EL CIELO ES GOZAR DE DIOS (II)
En una de sus homilías, el Papa emérito Benedicto XVI afirmaba que, con frecuencia, tenemos un poco de miedo a hablar de la vida eterna; que hablamos de las cosas que son útiles para el mundo, que mostramos que el cristianismo ayuda también a mejorar el mundo, pero que no nos atrevemos a decir que su meta es la vida eterna y que de esa meta vienen luego los criterios de la vida. Por ello, debemos reconocer que solo en la gran perspectiva de la vida eterna el cristianismo revela todo su sentido.
La voluntad de vivir, según la verdad y según el amor, también debe abrir a toda la amplitud del proyecto de Dios para nosotros, a la valentía de tener ya la alegría en la espera de la vida eterna. En efecto, esperar la vida eterna. Esperar que Aquel que es el Amor eterno transforme nuestra realidad purificándonos de nuestras esclavitudes para poder albergar en nosotros la eternidad de su amor.
La identidad (del latín identitas y esta de idem, «el mismo») es mucho más que tener nombre y apellidos en el registro civil; es lo que nos identifica ante nosotros mismos y ante los demás como individuos únicos, irrepetibles e insustituibles.
Las personas a quienes queremos y los valores a los que consagramos nuestra vida son elementos constitutivos de nuestra identidad. ¿Qué pasará con todo eso en la otra vida?

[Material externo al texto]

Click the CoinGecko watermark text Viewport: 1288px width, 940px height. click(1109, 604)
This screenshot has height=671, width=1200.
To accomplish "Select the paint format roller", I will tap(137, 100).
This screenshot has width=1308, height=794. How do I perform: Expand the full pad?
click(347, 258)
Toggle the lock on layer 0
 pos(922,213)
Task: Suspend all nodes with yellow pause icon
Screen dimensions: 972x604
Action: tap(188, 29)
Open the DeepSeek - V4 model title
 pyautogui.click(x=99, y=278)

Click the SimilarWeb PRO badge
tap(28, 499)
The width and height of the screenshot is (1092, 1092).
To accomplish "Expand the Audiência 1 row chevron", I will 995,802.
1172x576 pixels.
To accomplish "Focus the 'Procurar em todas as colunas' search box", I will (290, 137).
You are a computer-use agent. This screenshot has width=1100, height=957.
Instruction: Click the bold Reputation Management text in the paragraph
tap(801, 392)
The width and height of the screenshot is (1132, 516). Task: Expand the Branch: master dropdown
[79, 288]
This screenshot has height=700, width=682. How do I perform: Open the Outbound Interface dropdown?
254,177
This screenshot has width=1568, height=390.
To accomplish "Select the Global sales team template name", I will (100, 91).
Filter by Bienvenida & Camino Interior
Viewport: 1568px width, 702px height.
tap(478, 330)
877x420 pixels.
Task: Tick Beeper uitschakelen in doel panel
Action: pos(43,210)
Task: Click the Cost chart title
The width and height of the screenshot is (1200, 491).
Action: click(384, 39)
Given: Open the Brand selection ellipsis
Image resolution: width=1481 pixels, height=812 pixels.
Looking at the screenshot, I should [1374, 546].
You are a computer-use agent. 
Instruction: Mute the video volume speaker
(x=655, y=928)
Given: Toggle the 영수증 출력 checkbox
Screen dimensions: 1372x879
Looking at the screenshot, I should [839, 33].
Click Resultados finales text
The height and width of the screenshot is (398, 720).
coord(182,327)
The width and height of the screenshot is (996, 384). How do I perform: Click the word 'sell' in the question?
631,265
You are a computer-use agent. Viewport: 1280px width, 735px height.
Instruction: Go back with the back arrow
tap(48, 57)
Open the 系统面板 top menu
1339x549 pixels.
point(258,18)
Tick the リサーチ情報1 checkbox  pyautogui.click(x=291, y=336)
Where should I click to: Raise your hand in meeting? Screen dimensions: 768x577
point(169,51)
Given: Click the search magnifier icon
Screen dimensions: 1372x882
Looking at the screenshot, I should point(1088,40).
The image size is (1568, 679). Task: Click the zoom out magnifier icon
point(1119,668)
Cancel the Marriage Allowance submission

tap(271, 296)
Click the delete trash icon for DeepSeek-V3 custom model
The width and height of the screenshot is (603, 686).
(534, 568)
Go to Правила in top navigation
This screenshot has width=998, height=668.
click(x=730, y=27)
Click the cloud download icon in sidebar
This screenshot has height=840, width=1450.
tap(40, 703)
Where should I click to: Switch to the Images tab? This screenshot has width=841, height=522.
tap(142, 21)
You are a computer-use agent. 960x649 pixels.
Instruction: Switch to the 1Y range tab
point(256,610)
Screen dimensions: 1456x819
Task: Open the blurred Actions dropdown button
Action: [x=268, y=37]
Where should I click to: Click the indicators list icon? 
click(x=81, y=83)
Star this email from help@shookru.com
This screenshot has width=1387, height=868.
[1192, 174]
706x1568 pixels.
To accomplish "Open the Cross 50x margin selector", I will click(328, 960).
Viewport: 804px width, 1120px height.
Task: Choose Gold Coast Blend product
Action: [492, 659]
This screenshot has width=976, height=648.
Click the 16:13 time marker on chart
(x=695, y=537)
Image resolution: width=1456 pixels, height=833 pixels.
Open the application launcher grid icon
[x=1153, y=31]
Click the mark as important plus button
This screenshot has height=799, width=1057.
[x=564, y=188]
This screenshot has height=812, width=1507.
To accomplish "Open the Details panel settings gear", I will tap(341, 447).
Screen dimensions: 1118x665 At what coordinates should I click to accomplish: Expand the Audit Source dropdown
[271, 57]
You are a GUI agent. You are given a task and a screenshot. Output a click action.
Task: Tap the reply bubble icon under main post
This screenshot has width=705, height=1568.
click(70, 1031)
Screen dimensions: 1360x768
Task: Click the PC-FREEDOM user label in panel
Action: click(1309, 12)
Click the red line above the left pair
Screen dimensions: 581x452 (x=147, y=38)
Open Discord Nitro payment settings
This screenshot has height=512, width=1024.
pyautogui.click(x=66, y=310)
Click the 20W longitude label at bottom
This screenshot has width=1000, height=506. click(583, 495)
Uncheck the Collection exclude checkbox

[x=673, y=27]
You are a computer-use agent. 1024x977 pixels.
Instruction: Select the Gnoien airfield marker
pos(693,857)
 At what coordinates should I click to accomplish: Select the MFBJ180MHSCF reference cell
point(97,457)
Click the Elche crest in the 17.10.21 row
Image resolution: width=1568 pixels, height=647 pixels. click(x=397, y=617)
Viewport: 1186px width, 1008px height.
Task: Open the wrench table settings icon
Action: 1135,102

La pregunta es importante porque, modificando un poco la famosa sentencia de J. Ortega y Gasset en su obra Meditaciones del Quijote, podríamos decir: «Yo soy yo y mi mundo, y si no se salva él no me salvo yo».
Explica santo Tomás de Aquino en su magna obra la Summa Theologiae que la compañía de los amigos que tuvimos en la tierra no es una exigencia necesaria para ser perfectamente felices en el cielo, porque la persona humana «tiene toda la plenitud de su perfección en Dios. Pero la compañía de los amigos formará parte de la bienaventuranza». Y lo mismo podríamos decir de las demás personas a las que hayamos amado verdaderamente (abuelos, madre, padre, esposa, esposo, los hijos…).
El hecho de que muchos cristianos crean más en la resurrección de los muertos que en la inmortalidad del alma, tiene mucho que ver con lo que acabamos de decir, porque las almas no tienen «puertas ni ventanas», pues es el cuerpo quien las permite comunicarse con los demás, tanto aquí como en la otra vida.
En esto consiste también afirmar que Dios es amor, amor eterno del que no caduca ni pasa de largo o de visita. Por eso el amor es eterno. Y es verdadero amor si está, comparte y compromete, marcando una huella imborrable en nosotros. Esto es el Amor de Dios, del que más místicos que Lope de Vega dirían que «quien lo probó lo sabe».